TO DO. Filter the records for "element" and keep each line that has it.

INPUT MATERIAL.
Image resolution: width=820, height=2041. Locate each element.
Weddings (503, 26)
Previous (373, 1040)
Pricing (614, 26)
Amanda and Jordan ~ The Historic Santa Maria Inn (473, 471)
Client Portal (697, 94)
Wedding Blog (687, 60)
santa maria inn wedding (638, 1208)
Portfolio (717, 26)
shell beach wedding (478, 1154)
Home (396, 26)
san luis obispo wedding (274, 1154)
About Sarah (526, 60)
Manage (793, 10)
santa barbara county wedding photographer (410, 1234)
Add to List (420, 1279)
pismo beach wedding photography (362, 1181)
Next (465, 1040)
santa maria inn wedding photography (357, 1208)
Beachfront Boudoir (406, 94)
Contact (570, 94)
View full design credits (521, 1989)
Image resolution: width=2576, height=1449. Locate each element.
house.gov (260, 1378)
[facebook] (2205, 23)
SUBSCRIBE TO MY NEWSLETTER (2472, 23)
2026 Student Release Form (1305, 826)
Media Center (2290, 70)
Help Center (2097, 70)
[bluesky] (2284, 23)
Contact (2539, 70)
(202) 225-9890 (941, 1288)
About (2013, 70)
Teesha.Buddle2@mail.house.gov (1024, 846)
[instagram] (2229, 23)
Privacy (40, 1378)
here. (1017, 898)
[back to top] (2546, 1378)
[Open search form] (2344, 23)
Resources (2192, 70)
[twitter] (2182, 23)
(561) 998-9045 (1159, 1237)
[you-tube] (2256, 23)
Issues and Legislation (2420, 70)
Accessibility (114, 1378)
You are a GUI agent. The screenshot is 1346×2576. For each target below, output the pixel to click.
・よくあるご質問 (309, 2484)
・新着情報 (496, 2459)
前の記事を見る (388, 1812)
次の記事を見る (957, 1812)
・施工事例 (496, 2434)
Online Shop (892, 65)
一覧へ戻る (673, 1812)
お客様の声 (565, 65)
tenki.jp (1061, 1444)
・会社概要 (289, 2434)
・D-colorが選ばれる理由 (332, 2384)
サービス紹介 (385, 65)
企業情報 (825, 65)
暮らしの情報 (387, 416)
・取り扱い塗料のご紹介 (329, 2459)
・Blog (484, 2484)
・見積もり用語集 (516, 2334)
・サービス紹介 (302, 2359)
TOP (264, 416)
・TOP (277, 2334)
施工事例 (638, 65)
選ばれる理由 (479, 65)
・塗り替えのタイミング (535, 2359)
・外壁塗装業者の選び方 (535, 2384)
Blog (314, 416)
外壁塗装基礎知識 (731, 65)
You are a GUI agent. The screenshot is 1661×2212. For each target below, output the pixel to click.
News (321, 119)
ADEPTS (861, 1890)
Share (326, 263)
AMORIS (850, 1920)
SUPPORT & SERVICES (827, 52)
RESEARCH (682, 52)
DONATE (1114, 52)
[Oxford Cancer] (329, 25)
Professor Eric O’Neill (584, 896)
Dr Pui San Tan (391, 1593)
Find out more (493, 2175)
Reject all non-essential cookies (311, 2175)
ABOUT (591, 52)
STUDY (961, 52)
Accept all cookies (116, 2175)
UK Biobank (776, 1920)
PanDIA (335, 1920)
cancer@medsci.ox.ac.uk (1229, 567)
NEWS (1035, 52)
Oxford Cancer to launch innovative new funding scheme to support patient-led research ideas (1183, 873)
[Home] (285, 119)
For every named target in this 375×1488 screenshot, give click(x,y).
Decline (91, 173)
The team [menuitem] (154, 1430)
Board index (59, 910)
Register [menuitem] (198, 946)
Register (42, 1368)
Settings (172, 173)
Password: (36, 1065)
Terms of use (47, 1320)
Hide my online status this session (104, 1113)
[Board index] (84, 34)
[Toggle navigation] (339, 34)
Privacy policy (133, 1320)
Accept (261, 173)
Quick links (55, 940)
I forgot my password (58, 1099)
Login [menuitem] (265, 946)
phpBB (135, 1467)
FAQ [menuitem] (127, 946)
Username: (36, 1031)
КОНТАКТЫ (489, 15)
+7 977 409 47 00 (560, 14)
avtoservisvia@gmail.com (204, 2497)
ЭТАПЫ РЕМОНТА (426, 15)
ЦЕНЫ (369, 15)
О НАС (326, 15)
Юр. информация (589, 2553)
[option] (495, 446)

PROBLEM SOLUTION.
Image resolution: width=820, height=2041. Locate each element.
Image resolution: width=2576, height=1449. Locate each element.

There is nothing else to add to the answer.